Art has something he wants to tell me. We go and sit in his private room at the back of the parked tour bus. Subdued and clearly nervous, he starts talking about 1993, when he and Jenny were going through hard times. The band was struggling, Art was always on the road, and he'd been fined for cheating on public assistance. They had both been unfaithful, and Art found out about Jenny's lapse after he returned from a tour. Jenny threatened to leave him and take Anna with her. Summoning up a horrible memory, Art lets the words spill out in one long sentence: "We got into a physical confrontation where we actually started fighting and I bruised her on the arm and pulled her hair and it was basically abuse - I had never done that before - and I called the cops and she called the cops and I went to jail."

Art cried for three days when he got out. He almost jumped off a bridge, but didn't want to leave Anna fatherless. At the urging of the D.A., Jenny pressed assault charges - as a first time offender, Art was offered probation and a twenty-four-week course in anger management. While in therapy, he remembered an incident when his father hit his mother.

Art often speaks of wanting to break the destructive cycles in his family. The course, and the band's success too, have helped him to control his Neanderthal tendencies. But he still has to live with the knowledge that he threw Jenny around in front of their baby daughter, and that some people in Portland already know about the arrest - Everclear had to cancel a show the night Art was in jail. He doesn't want to be judged on the basis of one outburst, but he knows that is he doesn't talk about it, somebody else will. He gives me Jenny's number and suggests that I hear her perspective.
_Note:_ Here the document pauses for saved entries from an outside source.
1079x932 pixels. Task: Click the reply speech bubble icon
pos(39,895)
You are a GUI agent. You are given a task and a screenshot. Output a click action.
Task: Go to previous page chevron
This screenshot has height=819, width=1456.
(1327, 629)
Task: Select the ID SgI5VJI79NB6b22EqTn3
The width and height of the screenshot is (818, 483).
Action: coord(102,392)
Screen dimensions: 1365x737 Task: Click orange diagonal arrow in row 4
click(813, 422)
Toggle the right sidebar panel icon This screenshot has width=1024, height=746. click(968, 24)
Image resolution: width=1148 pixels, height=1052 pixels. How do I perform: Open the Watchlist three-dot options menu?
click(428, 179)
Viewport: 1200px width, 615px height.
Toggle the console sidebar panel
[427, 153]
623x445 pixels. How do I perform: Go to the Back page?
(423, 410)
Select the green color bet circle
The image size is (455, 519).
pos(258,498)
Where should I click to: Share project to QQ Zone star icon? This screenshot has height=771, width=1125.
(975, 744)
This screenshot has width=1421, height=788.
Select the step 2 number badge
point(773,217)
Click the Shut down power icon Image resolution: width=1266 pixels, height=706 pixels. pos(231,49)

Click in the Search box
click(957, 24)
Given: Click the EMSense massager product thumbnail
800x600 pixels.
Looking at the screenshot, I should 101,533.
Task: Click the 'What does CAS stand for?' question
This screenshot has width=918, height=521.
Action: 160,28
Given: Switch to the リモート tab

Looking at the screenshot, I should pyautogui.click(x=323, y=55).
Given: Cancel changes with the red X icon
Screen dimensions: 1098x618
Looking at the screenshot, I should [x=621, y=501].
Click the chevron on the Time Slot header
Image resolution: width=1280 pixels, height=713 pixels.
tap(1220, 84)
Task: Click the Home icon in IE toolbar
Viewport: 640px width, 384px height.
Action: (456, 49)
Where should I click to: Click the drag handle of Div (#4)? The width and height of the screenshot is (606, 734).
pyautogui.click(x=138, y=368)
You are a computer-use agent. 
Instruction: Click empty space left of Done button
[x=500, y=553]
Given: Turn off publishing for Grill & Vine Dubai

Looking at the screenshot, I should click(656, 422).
Jenny is assertive yet clear about the growing lack of privacy in her marriage. "Both of us were very abusive, physically and mentally," she says. "With the accent on both of us." From her side, the story's happy ending is evident in how she and Art were able to change and work past their abuse: Sixteen months after Art got arrested, they were married. She guarantees that if Art did something terrible to her, she would never cover up for him - and I believe her.

Wearing a Milli Vanilli T-shirt and black jeans, Art strolls onto the stage at the Metro Club in Chicago and plays a solo version of the heroin codependency ballad "Strawberry." Already, the audience is singing along with every word. And when the full band launches into "Electra Made Me Blind," the crowd mosh like they're standing on a skillet. Everclear reply by pulling out all their stage tricks: Craig jumps off the drum riser, Art falls to his knees during a guitar solo, and Greg sticks out his tongue like he's Michael Jordan driving to the basket.

They play without a set list. Several songs in, Art calls for "Fire Maple Song," from Everclear's first album, World of Noise. The recorded version is fairly quiet, almost a hymn in memory of Art's dead brother George. "Turn away from the pain you don't want," Art sings, but he doesn't take his own advice. His agonies provide the fuel for his incandescent songs. So tonight, Everclear grab hold of the riff and keep stomping on it. Art slams his body into Craig's and they almost topple a tower of speakers. They finish the show with a cover of Tom Petty's "American Girl" and retreat, sweaty and happy.

Afterward, the band sign autographs for an hour. Some of the group and crew go out drinking, but not Art - he heads back to the hotel to call Jenny.